Element and text position data:
========================================
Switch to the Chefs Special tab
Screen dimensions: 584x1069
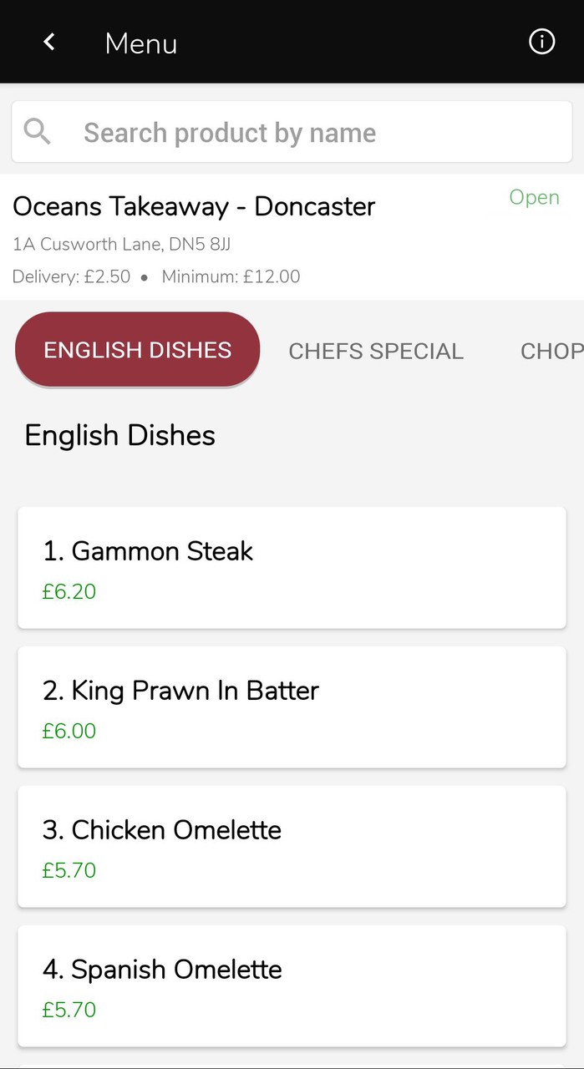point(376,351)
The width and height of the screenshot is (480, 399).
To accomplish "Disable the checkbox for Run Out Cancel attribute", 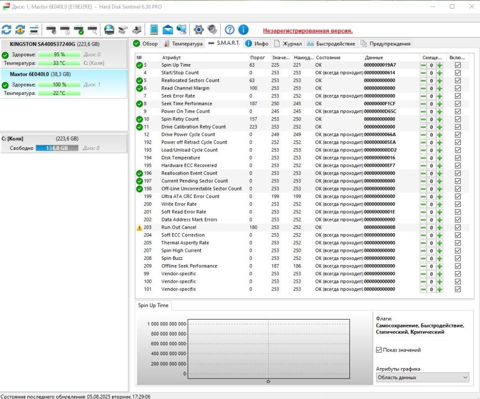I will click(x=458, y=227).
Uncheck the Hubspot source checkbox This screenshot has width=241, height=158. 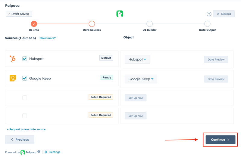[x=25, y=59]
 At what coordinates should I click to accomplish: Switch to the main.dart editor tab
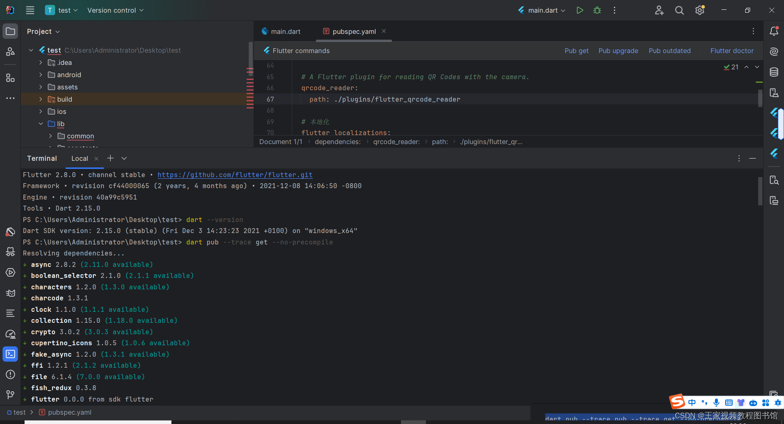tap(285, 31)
========================================
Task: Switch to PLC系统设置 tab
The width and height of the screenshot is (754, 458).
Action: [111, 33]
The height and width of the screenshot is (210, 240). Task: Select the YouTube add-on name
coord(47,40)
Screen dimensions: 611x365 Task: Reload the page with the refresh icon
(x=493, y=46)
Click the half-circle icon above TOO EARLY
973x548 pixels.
========================================
* WHAT THE TASK ASKS *
Rewrite the lines starting at "Click the half-circle icon above TOO EARLY" and ending at "973x548 pixels.", swapping "half-circle icon" for "semicircle icon" and leaving everything else unchanged.

* COMPLETED TASK *
Click the semicircle icon above TOO EARLY
973x548 pixels.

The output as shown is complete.